## What is expected
The following data has a line with "Close the Registry" and a line with "Choose the Bank Rakyat icon". Write out exactly those lines and all the lines between them.

[Opening Data for review section]

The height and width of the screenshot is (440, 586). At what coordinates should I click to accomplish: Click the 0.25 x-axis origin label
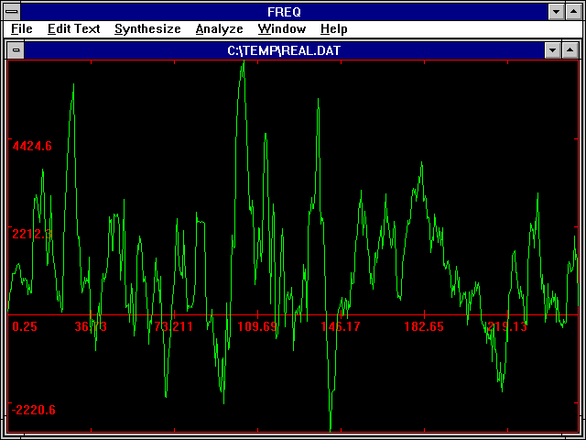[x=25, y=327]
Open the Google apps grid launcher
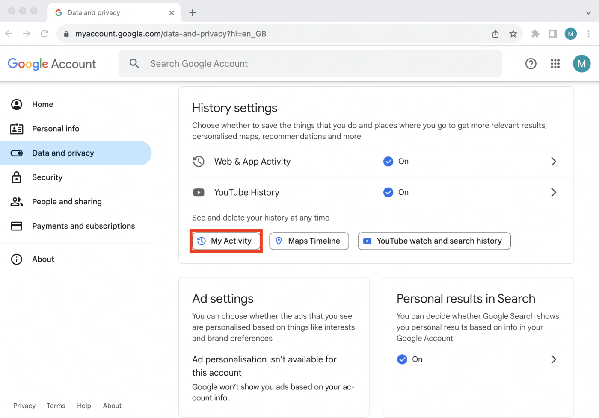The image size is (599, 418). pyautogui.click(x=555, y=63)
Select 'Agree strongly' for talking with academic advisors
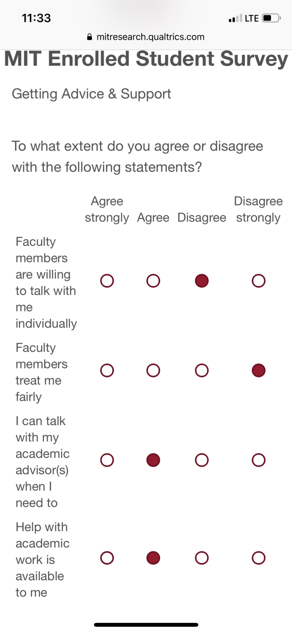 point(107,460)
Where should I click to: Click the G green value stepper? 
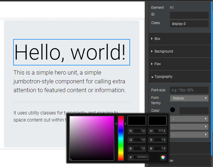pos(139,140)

[Closing Data for review section]
[Opening Data for review section]

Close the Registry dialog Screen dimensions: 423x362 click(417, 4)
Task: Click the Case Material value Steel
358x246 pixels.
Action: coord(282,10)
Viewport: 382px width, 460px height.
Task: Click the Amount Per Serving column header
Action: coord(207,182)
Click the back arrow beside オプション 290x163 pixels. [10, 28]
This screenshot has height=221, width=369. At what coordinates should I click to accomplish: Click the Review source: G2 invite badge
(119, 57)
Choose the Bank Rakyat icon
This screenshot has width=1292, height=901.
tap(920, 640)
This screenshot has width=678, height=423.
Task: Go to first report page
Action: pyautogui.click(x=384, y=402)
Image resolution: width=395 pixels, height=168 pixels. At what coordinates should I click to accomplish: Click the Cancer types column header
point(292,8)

[Closing Data for review section]
[Opening Data for review section]

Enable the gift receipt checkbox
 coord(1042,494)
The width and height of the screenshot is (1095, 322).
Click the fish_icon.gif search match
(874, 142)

[Closing Data for review section]

## Written reply
Close the Registry dialog Screen dimensions: 423x362 click(417, 4)
Task: Click the Case Material value Steel
358x246 pixels.
Action: coord(282,10)
Viewport: 382px width, 460px height.
Task: Click the Amount Per Serving column header
Action: coord(207,182)
Click the back arrow beside オプション 290x163 pixels. [10, 28]
This screenshot has height=221, width=369. At what coordinates should I click to accomplish: Click the Review source: G2 invite badge
(119, 57)
Choose the Bank Rakyat icon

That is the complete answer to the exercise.